First and foremost: which crawlers are trying to access those paths? Are they popular (e.g. Google Bot, Bing Bot, Yahoo! Slurp) or some other bots? Your best bet is to identify which crawlers are the "offenders" and then try to figure out why they're following those links. It's very difficult to tell you how to prevent this without making a bunch of assumptions.
Read on to see just how many assumptions can be made:
Suppose that there are two types of crawlers out there:
- Smart ones: they don't look for URLs in JavaScript, because it's very inefficient and it may result in pointless attempts to crawl things that are complete nonsense (such as
http://link.to.other/javascript/stuff.js
). However, these crawlers may be executing the JavaScript.

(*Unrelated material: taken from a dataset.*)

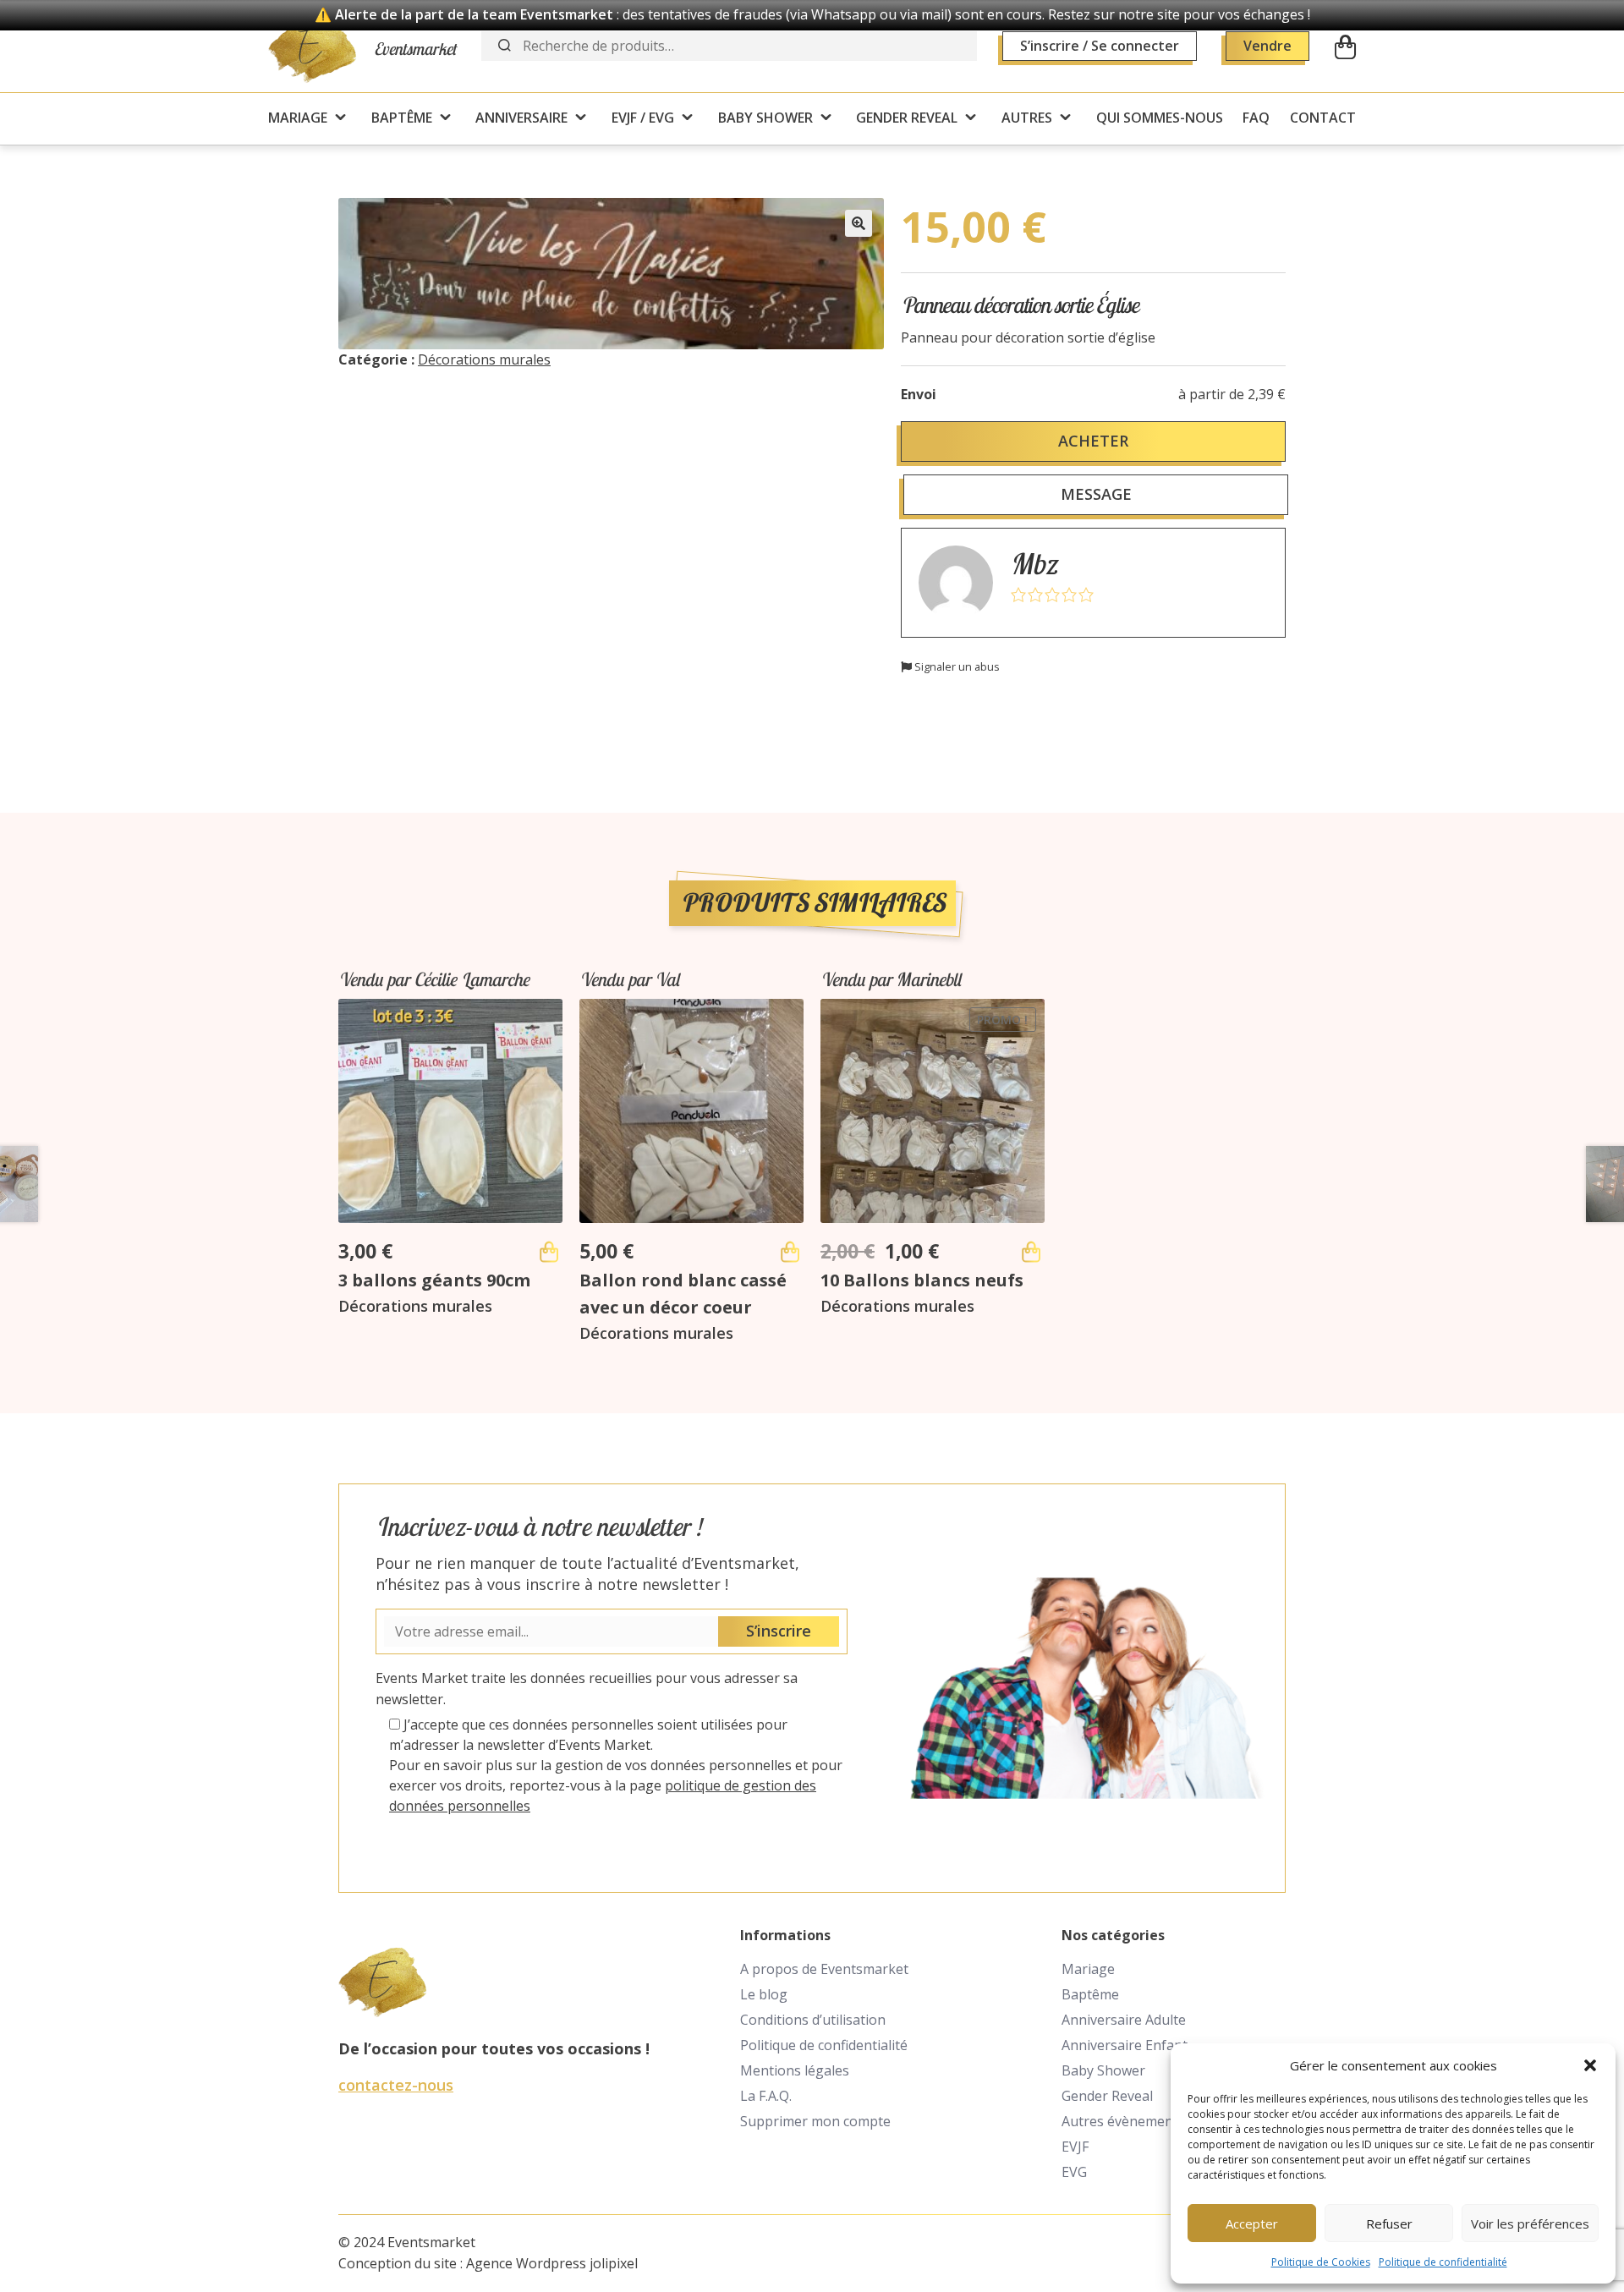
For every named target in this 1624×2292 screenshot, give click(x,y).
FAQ (1256, 117)
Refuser (1389, 2223)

- Dumb ones: they may get the HTML content and apply a regex to extract all URLs. Most of the time such crawlers are very likely not even executing your JavaScript.
Having JavaScript execution capability in a crawler is quite complicated, so I would only think that very few crawlers out there have such a capability and if they do, then they're professional grade crawlers. If they're professional grade crawlers, then you may expect that they will most likely support robots.txt as well as things like "nofollow" for an anchor element's rel
attribute:
<a href="http://www.example.com/" rel="nofollow">Link text</a>
I would bucket those in the "smart" crawler group. Most of the popular bots are pretty smart and they're also polite so you don't have to worry about them so much.
Does the JavaScript modify the document which would then result in a hyperlink of some sort? If yes, then a smart crawler can pick up the link, but a dumb crawler won't be able to because they are a lot less likely to execute the JavaScript.
So what can you do then? Well, for smart crawlers you should apply all of the standard politeness policies: robots.txt, "nofollow", etc. Most of the time that should be sufficient to prevent them from crawling those links. You want to be nice to them anyway, since they're probably helpful to your site (i.e. they're going to drive traffic to it based on your content).
For the dumb crawlers you might have to test out a few different solutions: obfuscate the URL or employ one of several strategies to detect them. You can do all kinds of things once you detect them, some are nice, some are not so nice :).
Again, you can see that without further information, we have to make A LOT of assumptions. So you should either provide us more information or at least try to analyze the information yourself and keep the above questions/ideas in mind.